上巻の最後には、ミステリなら謎解きに当たる「ライス」号の秘密を説き明かす一章が用意され、この長大な小説の構造の一部が明らかになるが、今や有名な音楽家となったグスタフのその後の人生はどのように展開してゆくことになるのだろうか。冒頭「ライス」号の船倉に登場したものの、その後姿を隠したままの船主との対決はどうなるのか、まだまだ、先の読めない小説は続く。

2014/04/14 18:10

投稿元:ブクログ

「十三の無気味な物語」(白水社)も復刊希望。。。

国書刊行会のPR
http://www.kokusho.co.jp/np/isbn/9784336057686/

2014/06/09 15:11

投稿元:ブクログ

上巻は第一部「木造船」と第二部「四十九歳になったグスタフ・アニアス・ホルンの手記」前半部分を収める。
第一部は、謎の積み荷を運ぶ帆船ライス号で起こった事件。

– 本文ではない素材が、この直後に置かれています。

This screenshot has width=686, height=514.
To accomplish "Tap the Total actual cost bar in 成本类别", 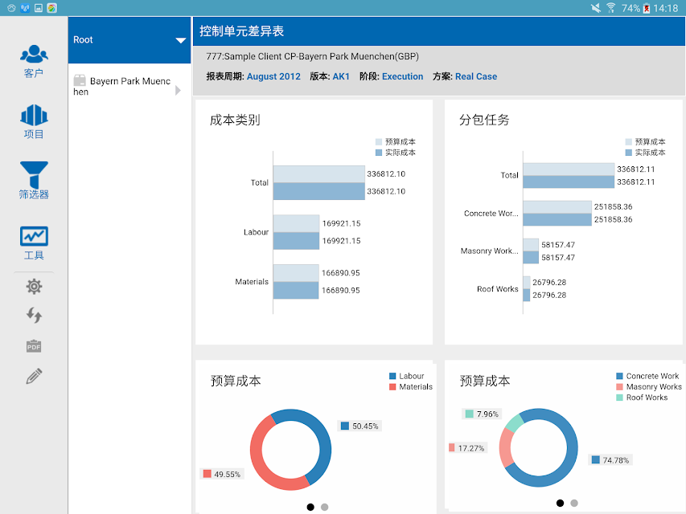I will (x=319, y=191).
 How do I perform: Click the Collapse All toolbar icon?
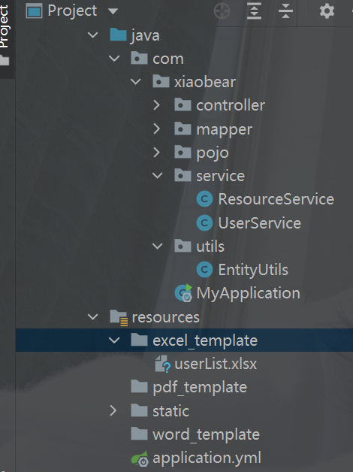[285, 11]
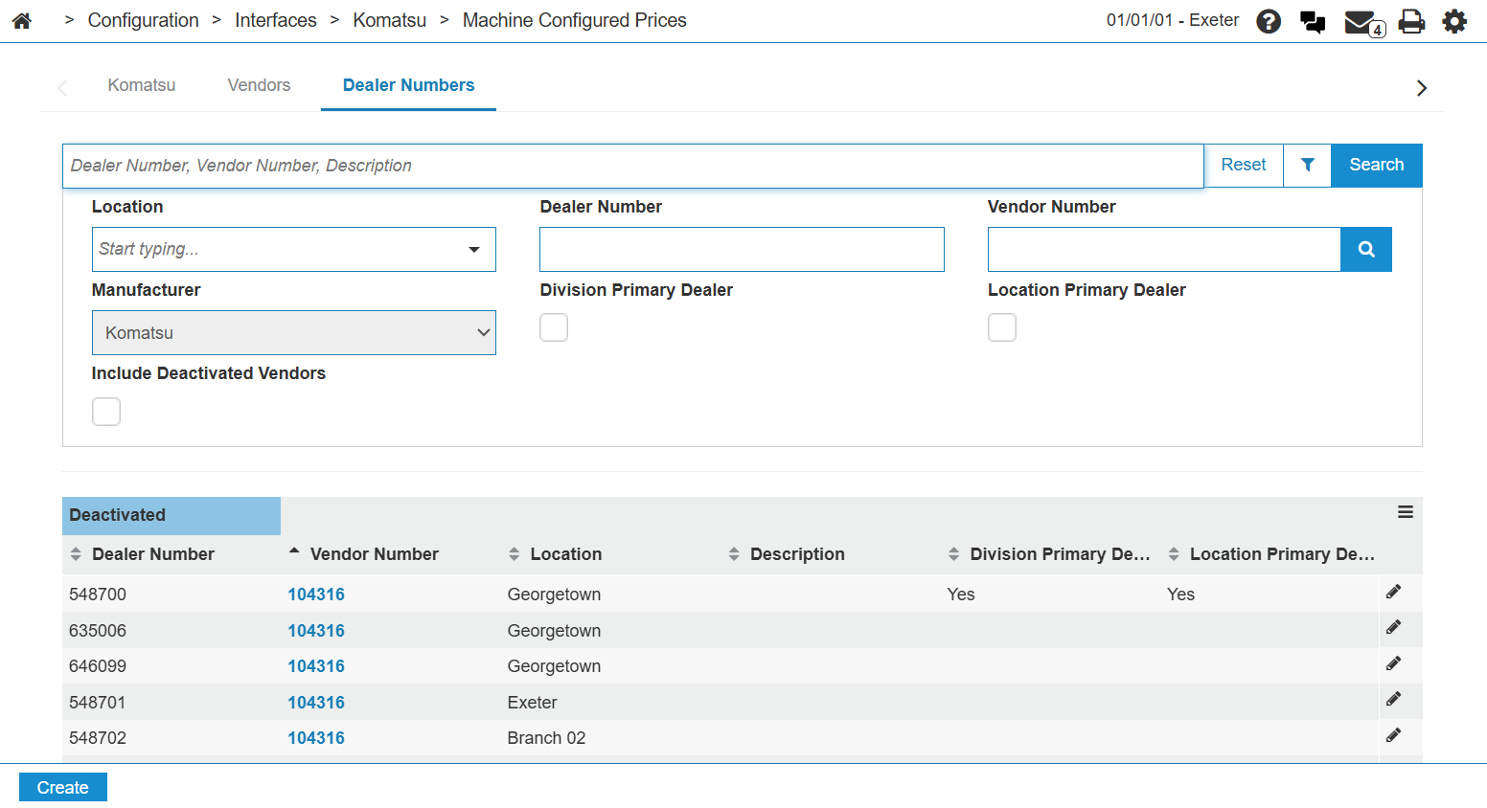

第二部の前半は、船の密航者グスタフ・ホルンが事件の秘密を分かち合う友とアフリカ・南米を逍遥しスカンディナヴィア半島に流れ着くまでを綴る、三十年後の彼の回想。
幻想怪奇譚調の第一部から一転して、多様な異国の地を鮮やかに描き分け二人の遍歴の日々が悲しみとともに語られる第二部は素晴らしい読み応え。含蓄ある文章が見事で、アニアスのさすらう思念など初読では到底味わいきれない。
殆どなんの手がかりもなく読み始めて難儀したが、第二部に入って主人公と友の心の結びつきという軸が見えるとぐっと物語世界を楽しめるようになった。殊にウルラン到着以降は、フォークロア的挿話のおかしみと主人公たちの哀調を帯びた交情のコントラストが北の厳しい自然と相俟って独特の色合いが生まれる。

2014/07/16 16:12

投稿元:ブクログ

ジョイスの『ユリシーズ』やプルーストの『失われた時を求めて』と並び称される20世紀文学の大金字塔が、半世紀の歳月を掛けて遂に翻訳なる!!
カフカ、ムージル、ブロッホと並ぶドイツが生んだ巨匠ヤーンの最大の問題作。船、棺、地下室、箱、馬、分身、同性愛、時間、音楽------ひとりの作曲家を主人公に、人間と宇宙の謎と深淵、生存と死の深奥の根拠に迫る一大大河小説。